Set task. Rewrite the records below from the line containing "The width and" through the end of the records, substituting "action panel" for "action box" and leaving all else unchanged. Omit the pictures from the answer.

Records to process.

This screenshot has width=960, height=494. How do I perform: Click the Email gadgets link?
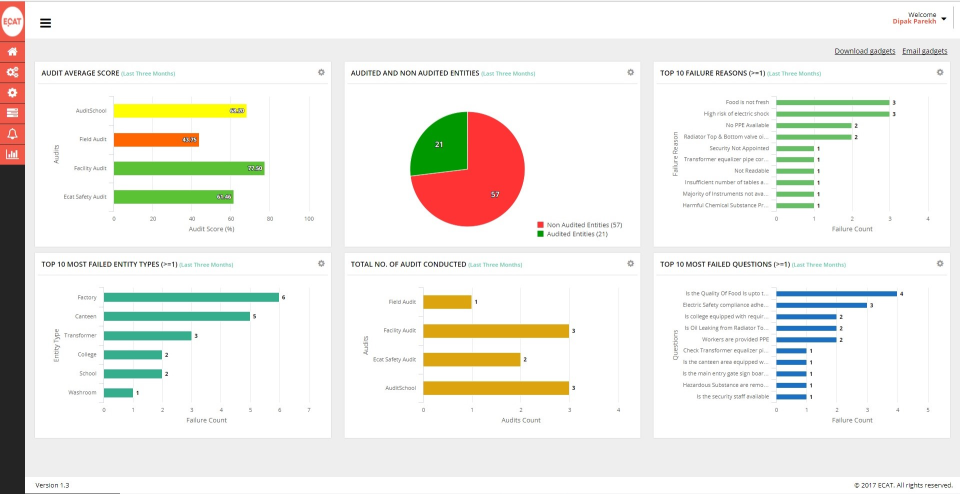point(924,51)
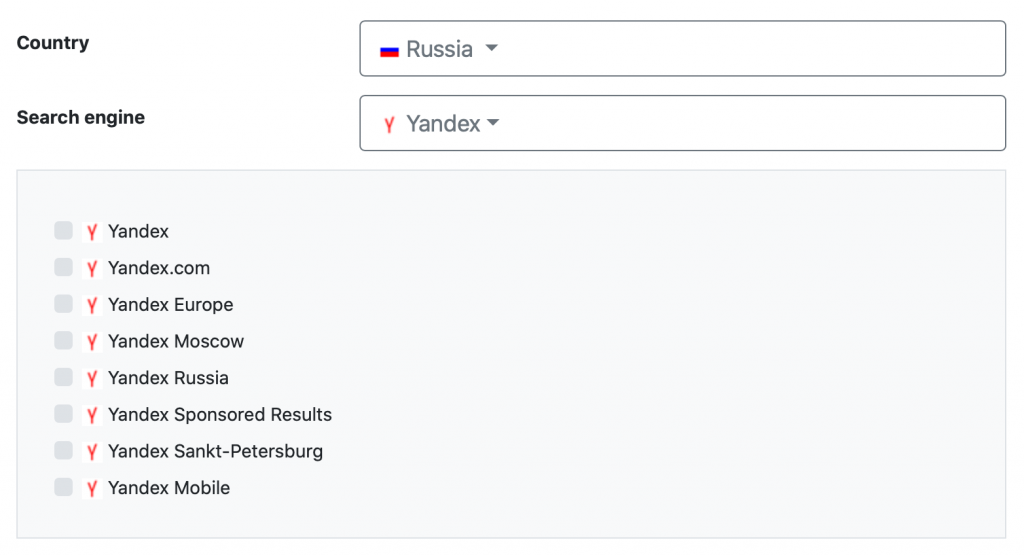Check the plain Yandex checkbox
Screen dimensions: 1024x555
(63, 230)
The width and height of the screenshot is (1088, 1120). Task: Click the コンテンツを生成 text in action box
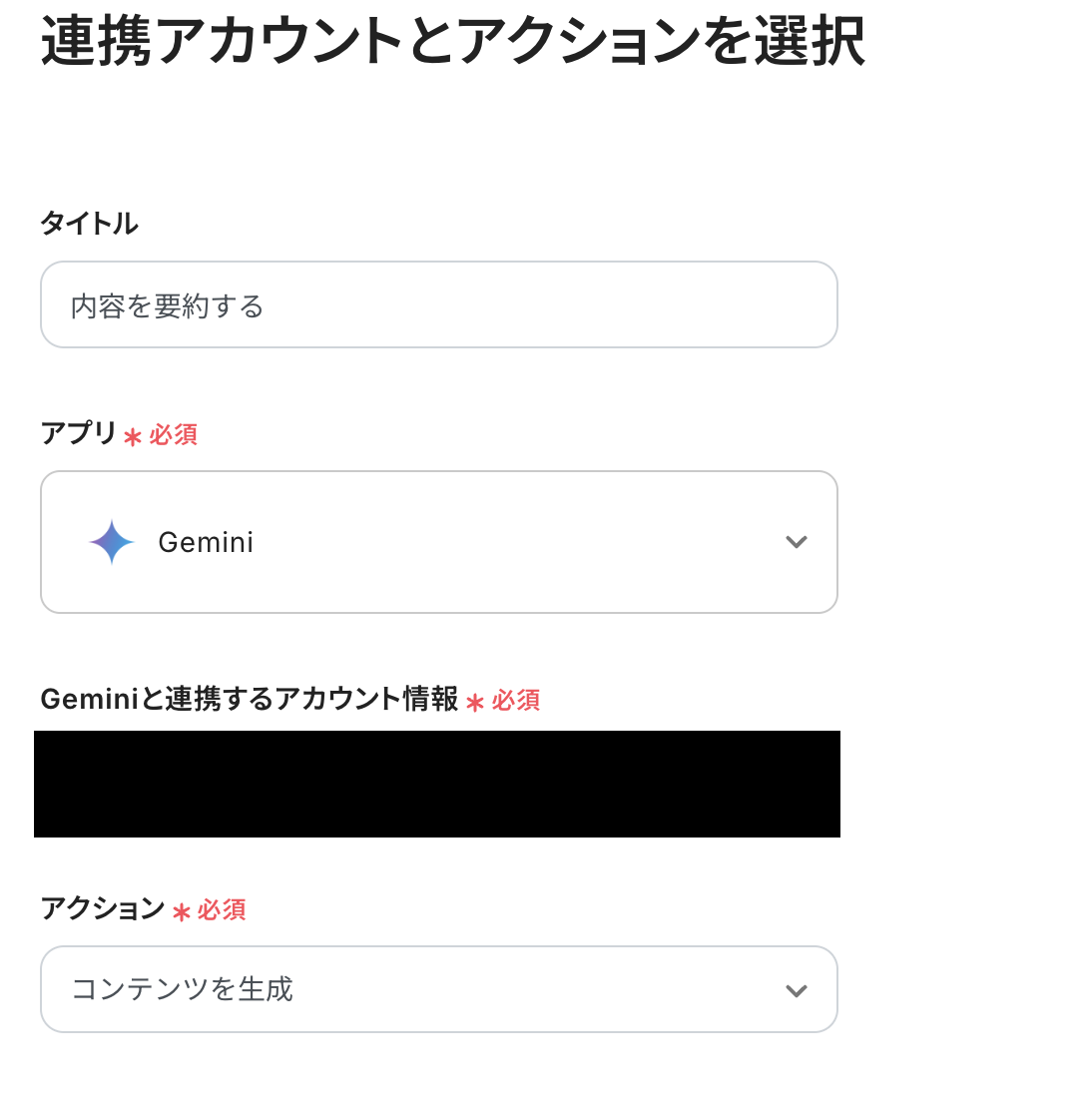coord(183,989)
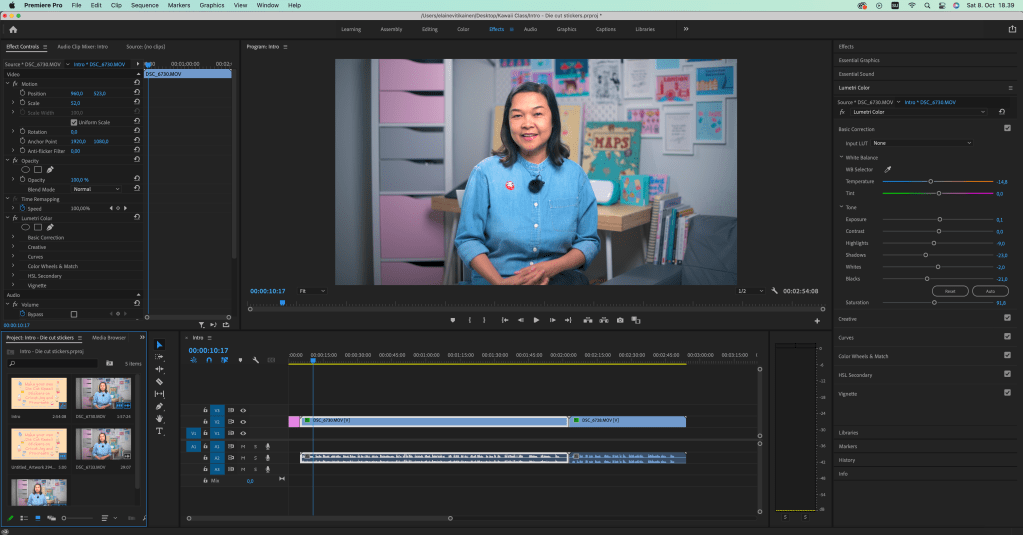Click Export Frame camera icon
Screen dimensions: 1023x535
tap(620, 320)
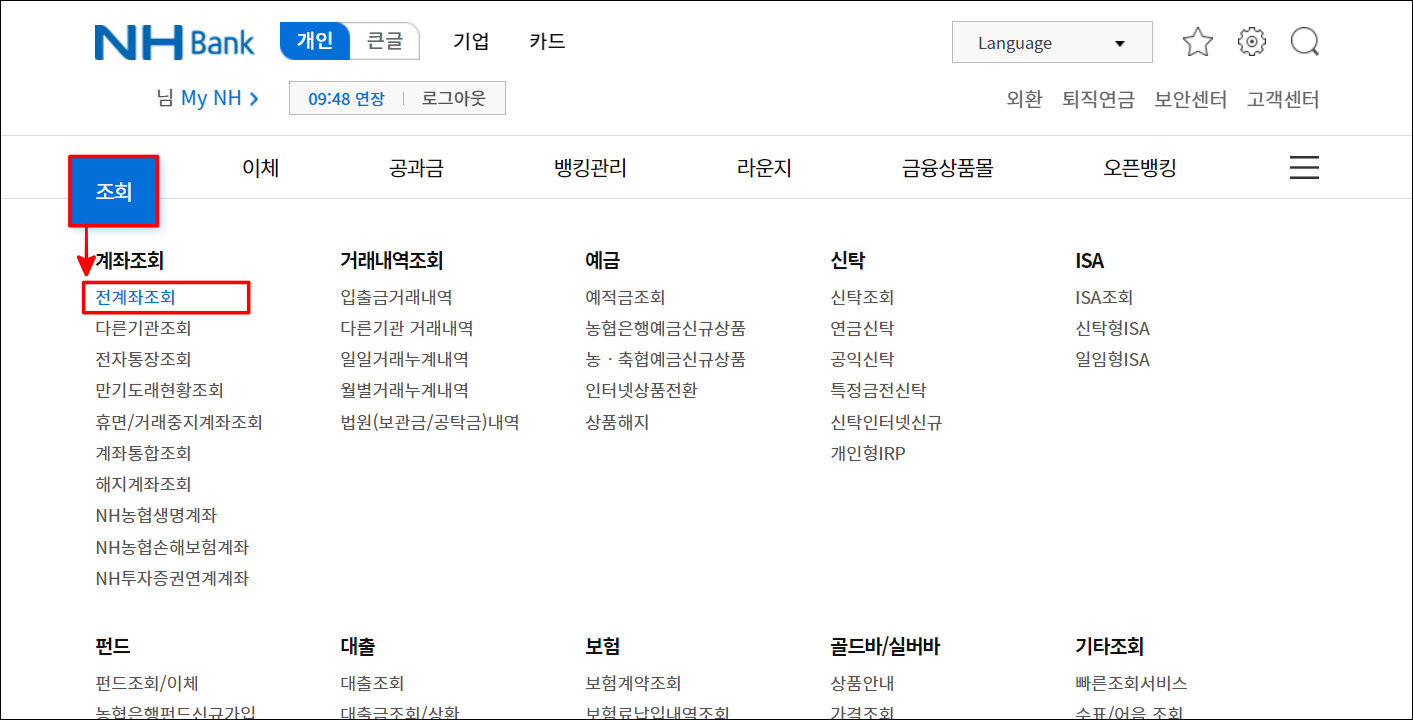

Task output.
The width and height of the screenshot is (1088, 1120). Task: Click the コンテンツを生成 text in action panel
coord(183,989)
Click Export Frame camera icon
Screen dimensions: 1023x535
tap(620, 320)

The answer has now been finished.